Por tanto, este escenario nos muestra a un Food Retail que está en medio de estas dos posiciones y que debe responder (y avanzarse) a las demandas de un consumidor cada vez más exigente, informado y que tiene poder de decisión entre las propuestas que los proveedores le ofrecen. Además, todo esto buscando la cuadratura del círculo que significa hacerlo de forma sostenible, económicamente hablando, y (más difícil todavía) construyendo diferenciación respecto a la competencia.

Esta situación es insostenible en el tiempo y requiere cambiar el paso en alguno o varios de los aspectos de las políticas de packaging de los actores de la distribución alimentaria.
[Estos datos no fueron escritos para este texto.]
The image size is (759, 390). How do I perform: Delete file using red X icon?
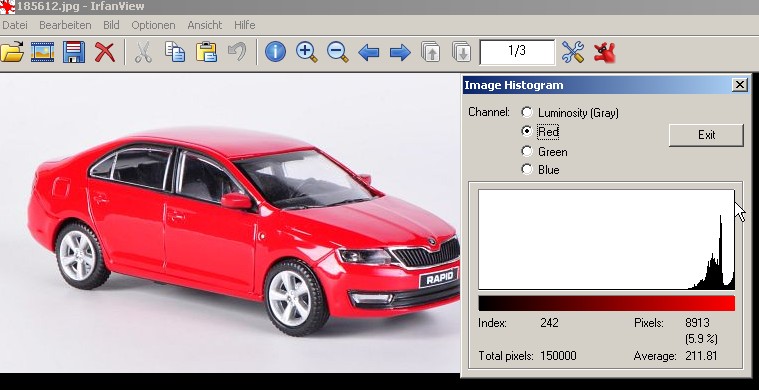(105, 52)
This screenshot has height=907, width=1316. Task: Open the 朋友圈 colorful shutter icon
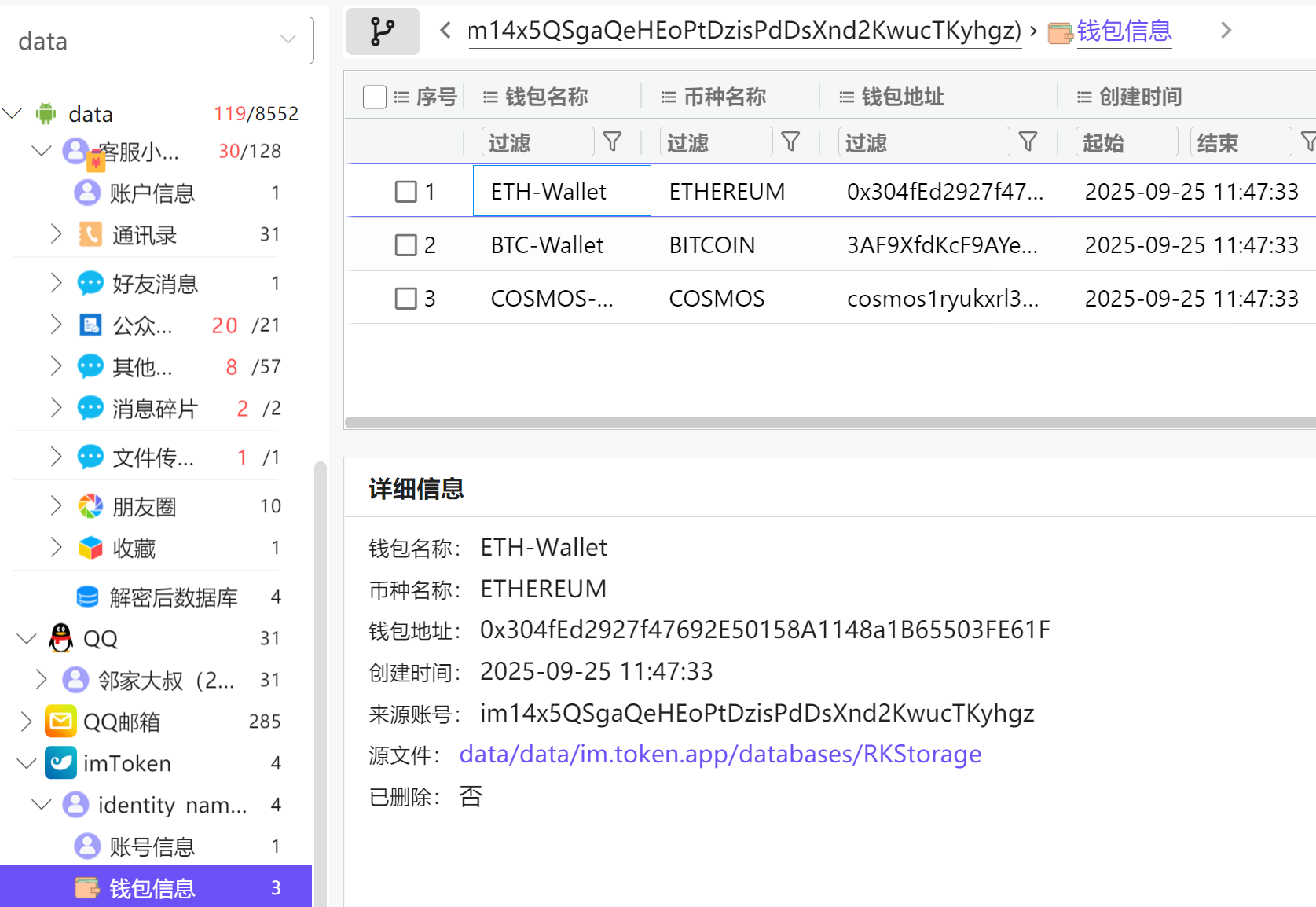90,506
Sin minimizar para nada la dificultad, y sabiendo que existen distribuidores en diferentes puntos de partida, una de las acciones a tomar para salir de esta situación desfavorable es la de incorporar proactivamente políticas de packaging.
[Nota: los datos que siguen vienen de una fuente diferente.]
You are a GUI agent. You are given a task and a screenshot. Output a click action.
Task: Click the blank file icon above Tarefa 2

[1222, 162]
Esta proactividad busca que sea el Food Retail el que empiece a especificar a sus proveedores cómo debe ser el packaging (igual que hace actualmente con temas ligados a la calidad del producto o su precio) y no solo decidir entre aquello que le ofrecen los proveedores habituales.

Nuevamente, sabiendo que no siempre es sencillo, esta proactividad y especificación debe perseguir que el packaging (desde la estrategia más pura) sea capaz de reflejar la filosofía y propuesta de valor del retailer. Y, atención, no hablamos solamente de alinear códigos de colores o logotipos; nos referimos a crear una identidad propia que incluye materiales, usabilidades, dosis, etc.

Es desde la estrategia donde podremos definir y usar al packaging como el elemento importante que es en la propuesta de valor de cualquier food retailer, transformándolo en la punta de lanza de una política clara de diferenciación.